Teams Gets Microsoft’s AI-Powered Designer Tool

Microsoft’s AI-Powered Designer Tool

The free edition of Teams will soon include Designer, Microsoft’s AI-powered tool for creating art.

To create graphics for presentations, posters, digital postcards, and more to share on social media and other platforms, Microsoft Teams users may now utilise Designer, a Canva-like tool, in preview mode on Windows 11. Designer utilises DALL-E 2, OpenAI’s text-to-image AI, and accepts text prompts or uploaded photos to generate ideas for designs using drop-down menus and text fields for additional customization and personalization.
Initially unveiled in October of last year, Designer is also accessible online and in the sidebar of Microsoft’s Edge browser. Microsoft announced new capabilities, such as advanced editing tools, are on the way. Other features, such as caption generation and animated images, were released in April.

Microsoft wants to sell Microsoft 365 Personal and Family subscriptions to pay for Designer in the long run, but it hasn’t specified a price point yet. Nonetheless, it has stated that certain of the tool’s features will continue to be free. Who knows which feature will be used?

Today’s upgrades to other Teams have much less to do with AI.

Users of GroupMe, Microsoft’s free group messaging tool, may now start calls for Teams from any group chat, whether it is brand-new or already in progress.

Additionally, Teams’ communities function, which enables users to connect, communicate, and work together in groups akin to Discord, is now enabled on Windows 11 as of this week (with macOS and Windows 10 compatibility to come down the line). Users of Windows 11 have access to the same features as Teams communities on other platforms, including the ability to build communities, host events, manage content, and receive notifications of forthcoming activities.

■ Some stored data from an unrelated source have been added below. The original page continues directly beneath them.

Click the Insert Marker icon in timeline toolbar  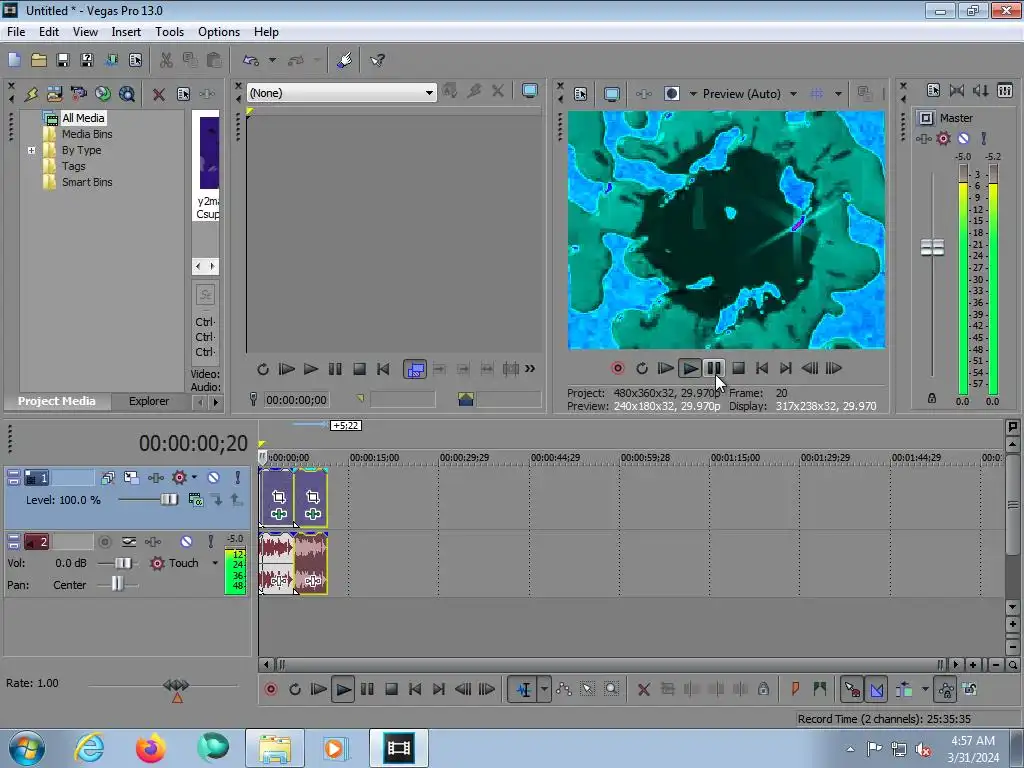pos(796,689)
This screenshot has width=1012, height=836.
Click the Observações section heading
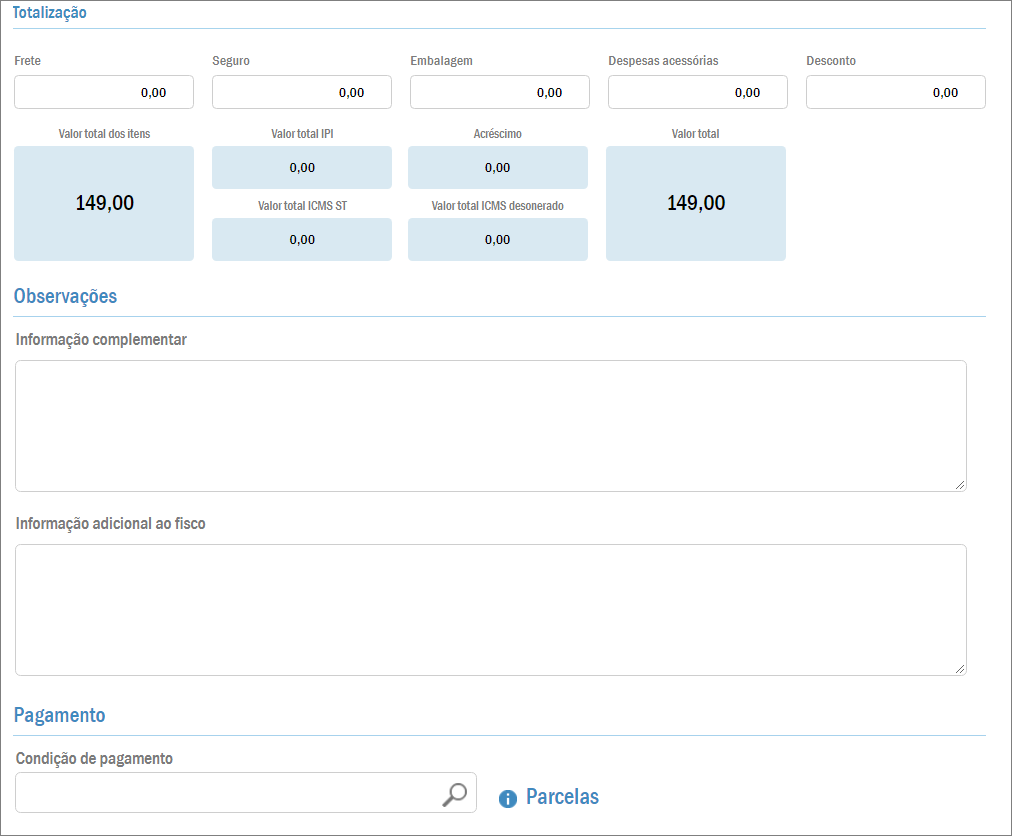coord(65,296)
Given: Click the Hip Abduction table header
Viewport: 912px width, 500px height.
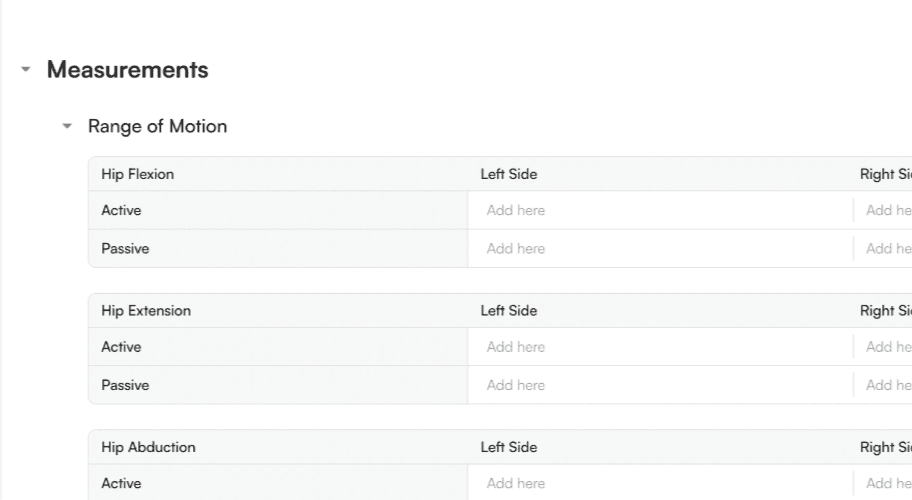Looking at the screenshot, I should [x=148, y=447].
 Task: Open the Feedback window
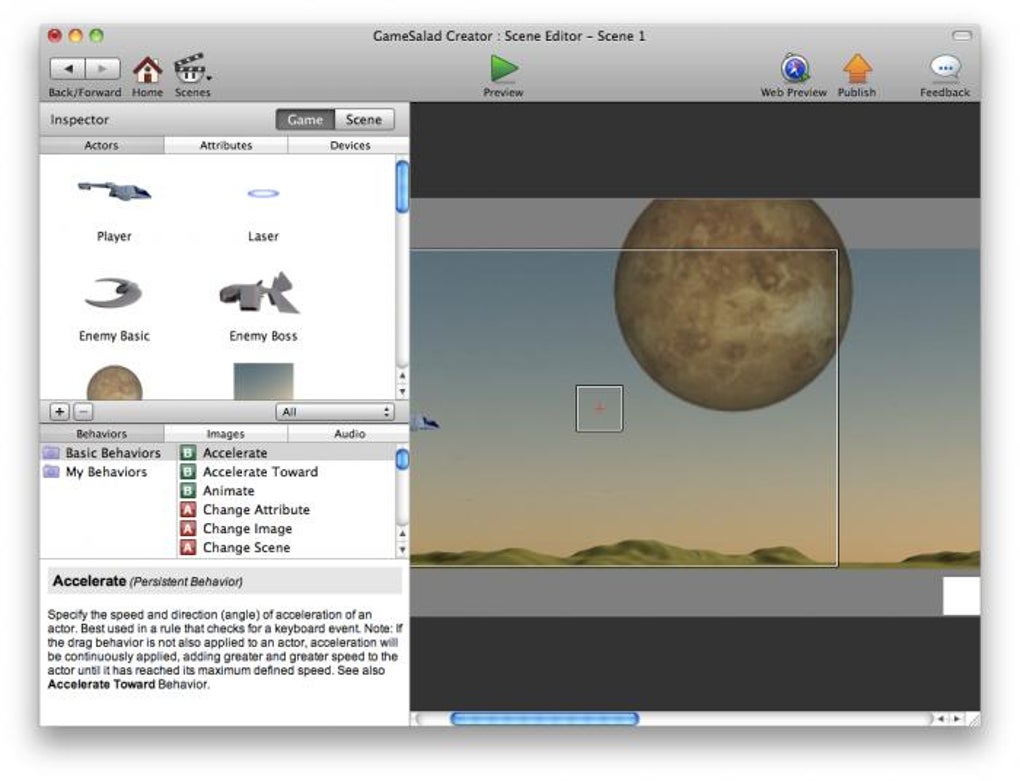944,70
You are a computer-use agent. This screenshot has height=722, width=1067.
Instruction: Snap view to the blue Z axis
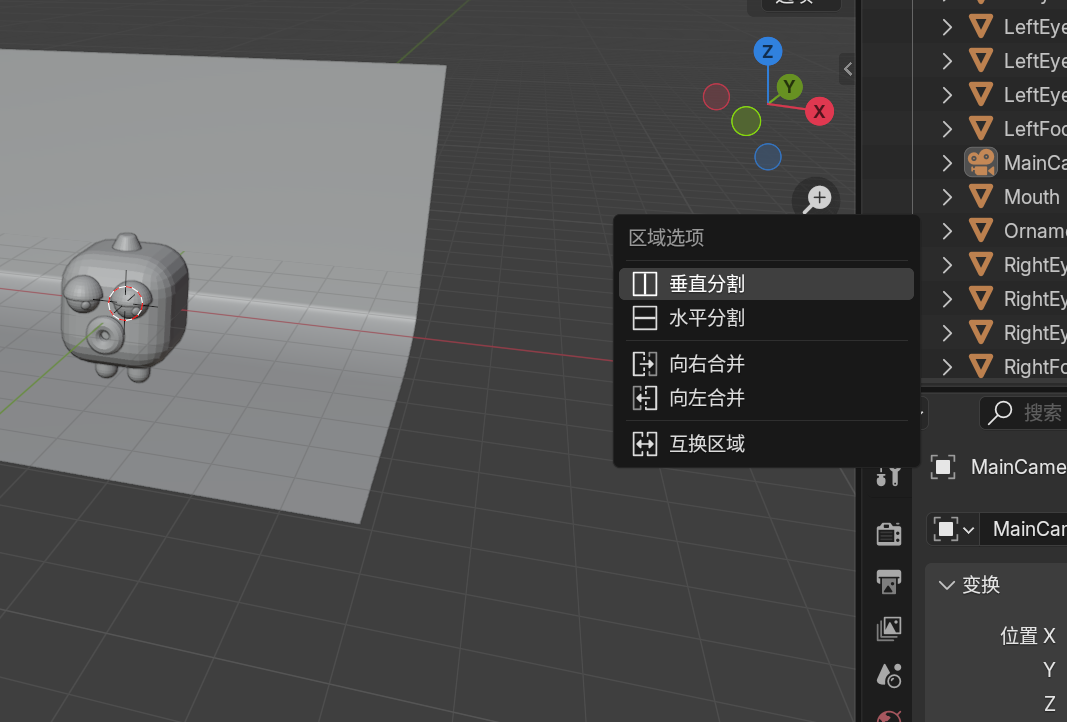[x=767, y=52]
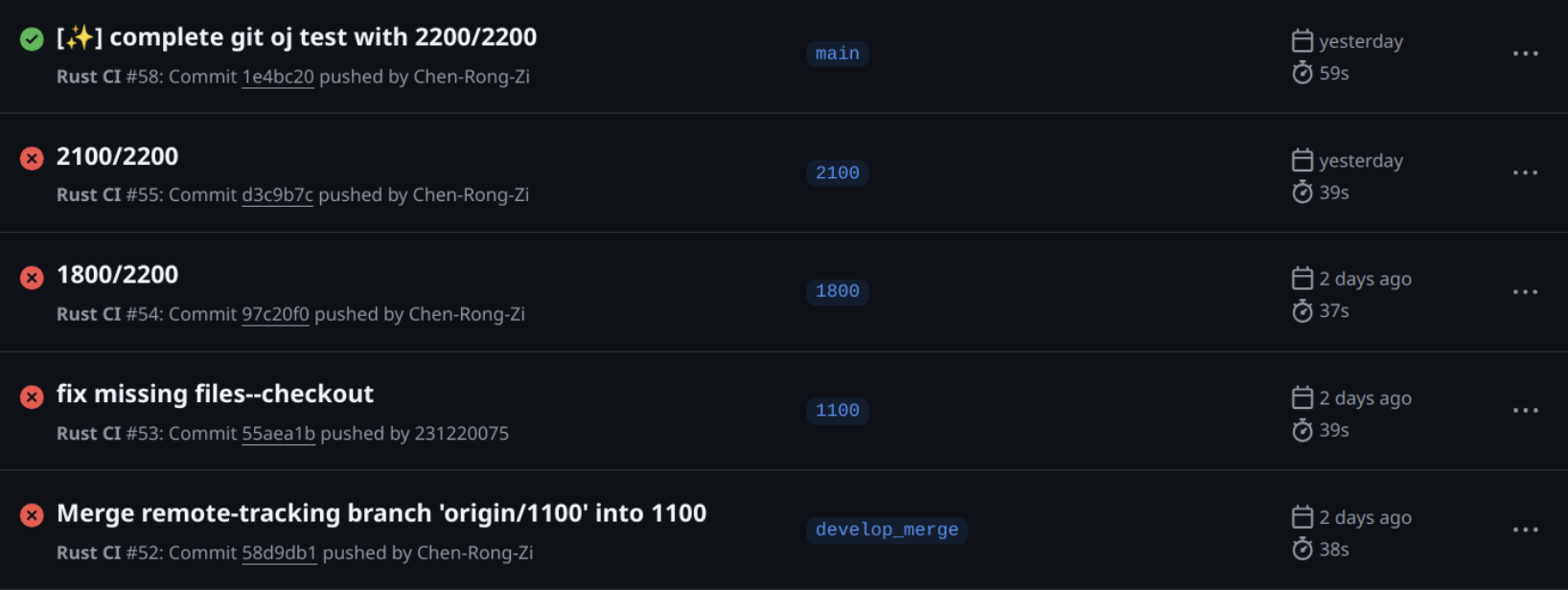Open the options menu for the 2100/2200 run
The width and height of the screenshot is (1568, 590).
(1525, 172)
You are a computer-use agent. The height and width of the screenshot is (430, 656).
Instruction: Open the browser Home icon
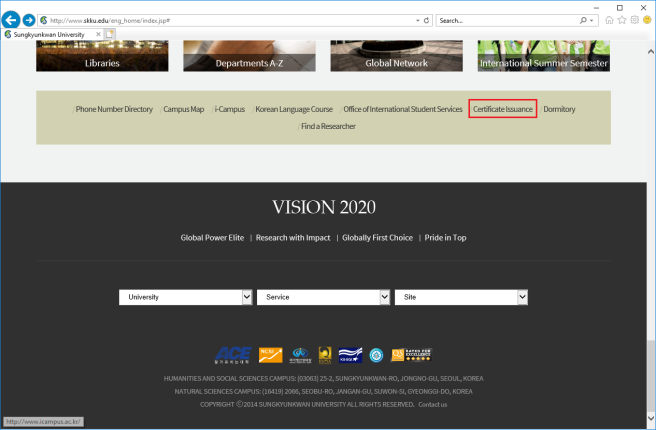coord(609,20)
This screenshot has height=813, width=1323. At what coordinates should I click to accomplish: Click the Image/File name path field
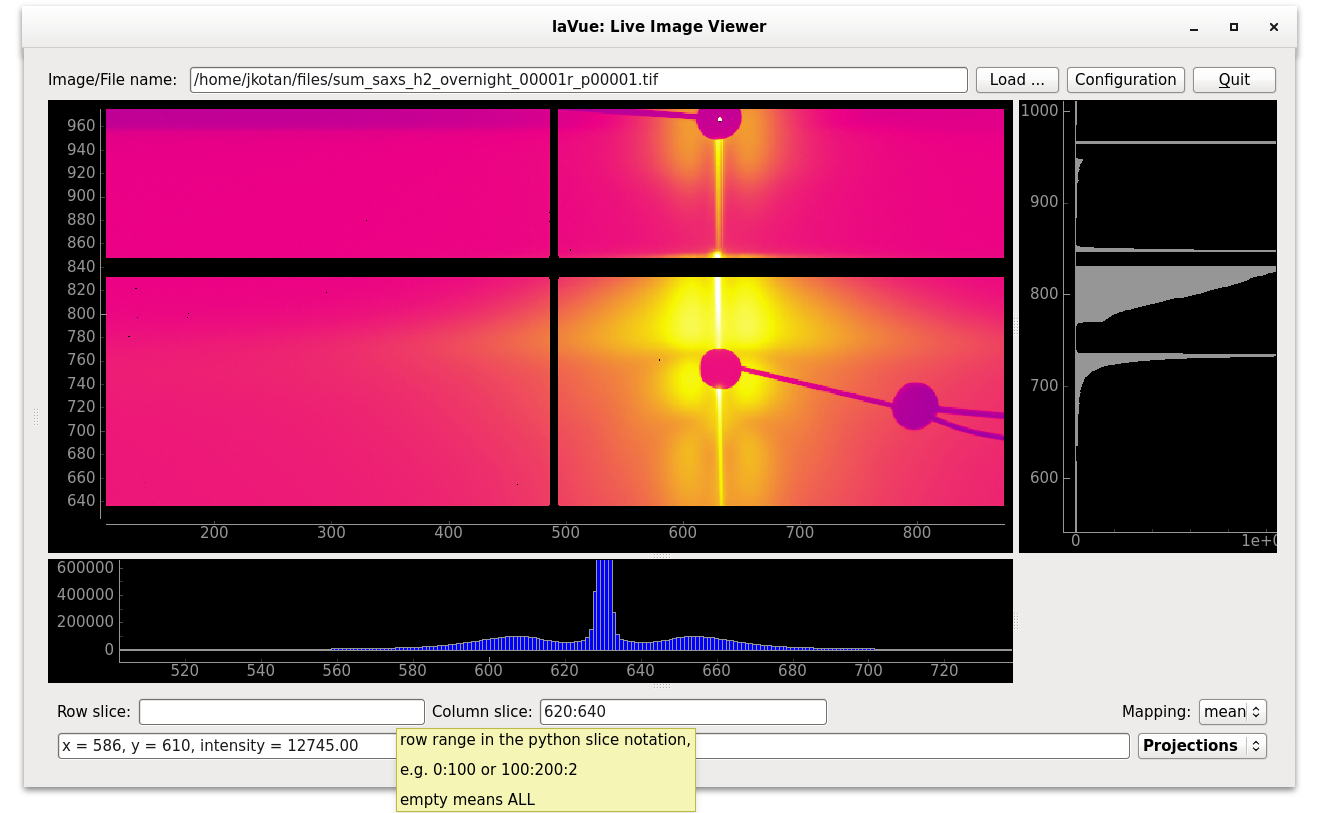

Teams users will soon be able to join communities centred on topics like parenting, gaming, gardening, technology, and remote work thanks to a new communities discovery tool coming to Windows 11, iOS, and Android in the coming days. (According to Microsoft, it is up to community owners on iOS and Android to make it possible for their communities to be found on Teams.) Owners have the option to create polls using MSForms, share posts as emails, accept or reject requests to join their communities, assign owner controls to other members of the group, and more.

Teams community members may now record videos from their mobile devices using a new capture interface with improved filters and markup tools, according to a linked update. Moreover, community managers can use their phone’s camera to scan and send out invitations using emails or phone numbers from internet documents, print directories, or other lists on iOS.

Teams continues to expand, greatly aided by trends towards remote and hybrid work, and a wealth of additional capabilities are now available. During 2021 and 2022, there were a nearly twofold increase in the number of daily active Teams users, from 145 million to 270 million.